¿Cuándo empezamos a pisar el césped?

Javier Becerra
Javier Becerra CRÓNICAS CORUÑESAS

A CORUÑA

ANGEL MANSO

08 jun 2018 . Actualizado a las 11:08 h.

Hay mantras de la infancia que aún revolotean en nuestras cabezas. Los que fuimos niños en A Coruña en los ochenta nos criamos con aquel insistente «¡no pises la hierba!» que sonaba continuamente. Eran tiempos en los que en los barrios apenas existían parques y mucho menos columpios. La ciudad todavía era agreste, con solares repartidos por todas partes, con su olor a pis de gato y sus botes de Pepsi decolorados por el sol. También monte y aquellas incipientes pistas que recordaba por aquí hace tiempo Sandra Faginas.

Ahí se podía hacer de todo. Incluso una hoguera en San Juan. Pero cuando bajábamos a jugar a Méndez Núñez, Santa Margarita o Cuatro Caminos emergía otro orden. Daba la sensación de que accedíamos a otro nivel. Y ahí había normas. La de no pisar el césped era una. La de «ni de broma» subir a un árbol, otra. En caso de incumplirlas «venía el guardia a reñir». Yo la verdad es que nunca vi a ningún guardia. Pero, temeroso, me lo imaginaba con una gorra, una porra y cara de pocos amigos. A lo mejor era como los cotobelos, el hombre del saco o los reyes magos, quién sabe.

Bueno, el tema es que hace poco iba yo por Méndez Núñez y me encontré a unos padres jugando con sus hijos al fútbol entre los árboles. Despreocupados, sin ningún síntoma de incumplir ninguna norma. Y me vino a la cabeza todo aquello. También las palabras que un jardinero le decía a mi compañero Fernando Molezún cuando este cubría la enésima cafrada del botellón descontrolado en Méndez Núñez (un árbol centenario seco por exceso de urea): «Es que ahora a los niños ya no se les dice que no pisen el césped y contra eso hay poco que hacer. Esto es lo que viene luego».

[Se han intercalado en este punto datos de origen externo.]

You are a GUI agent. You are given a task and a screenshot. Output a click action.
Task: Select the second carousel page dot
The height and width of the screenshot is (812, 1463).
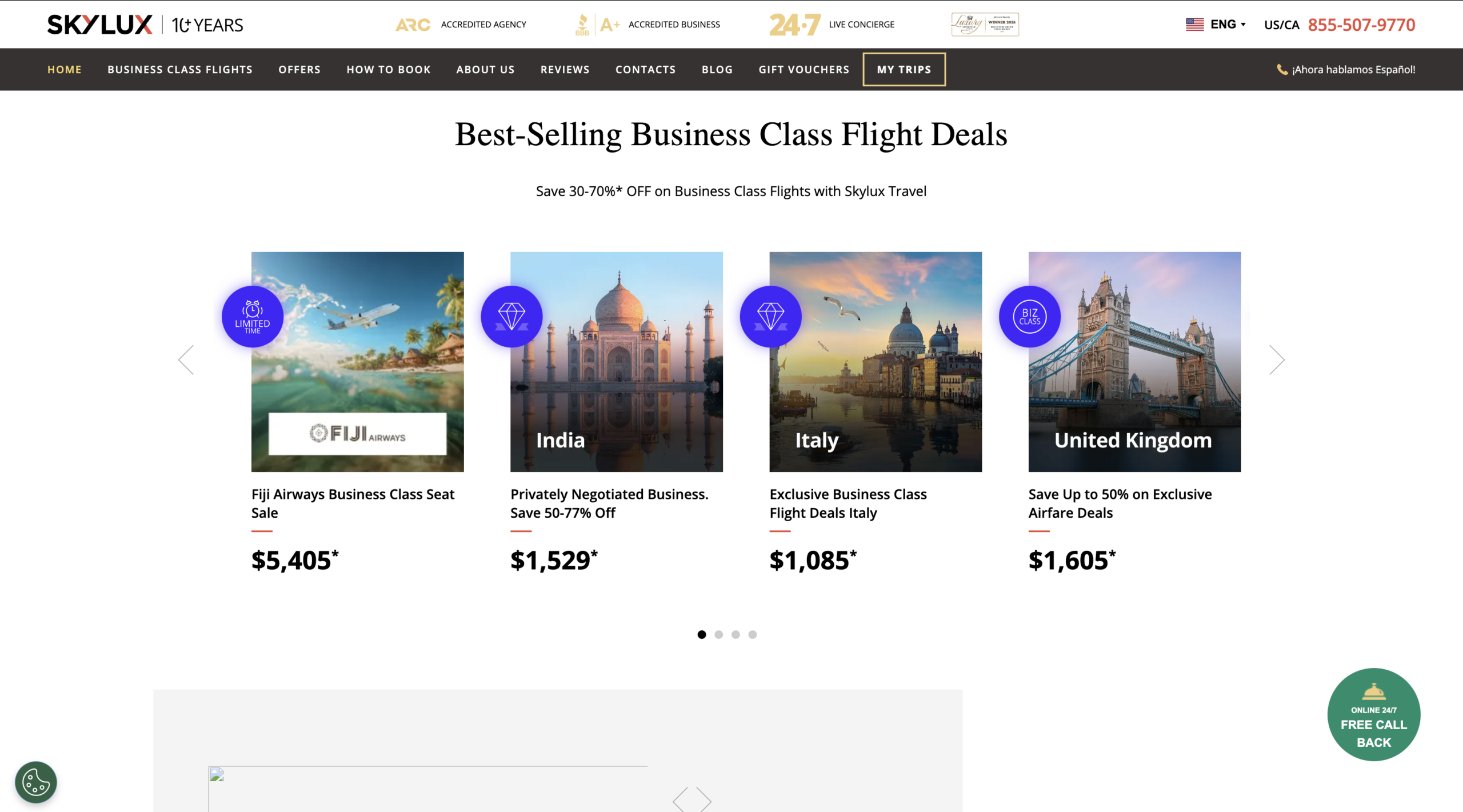pos(719,634)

¿Pero cuándo pasó? ¿Cuanto nos atrevimos a caminar alegremente por lo verde sin temor al guardia y sin la resonancia de nuestras madres en la cabeza? Creo que todo empezó con el parque Europa y ver aquella gran planicie que recordaba a los parques ingleses y americanos de pícnic, parejas al sol y esplendor en la hierba. Recuerdo cuando lo inauguraron mis dudas sobre si se podría pisar o no. También la sensación maravillosa de hacerlo.

Debió ser ahí cuando inconscientemente mutaron las normas de urbanismo hasta la situación actual donde, eso, podemos improvisar un estadio de Riazor entre las especies del cada vez más degradado jardín botánico. Confieso encontrarme un poco perdido al respecto y no saber muy bien qué decirle a mis hijos. Porque, cuando les prohíbo pisar la hierba, me miran con cara de estar ante un dictador irracional. «¡Pero papá, si todos los niños están ahí!». Y, efectivamente, están. Sin excepción. Entonces te quedas sin muchos argumentos, como un amish fuera de la sociedad o algo así, y asumes que todo ha cambiado.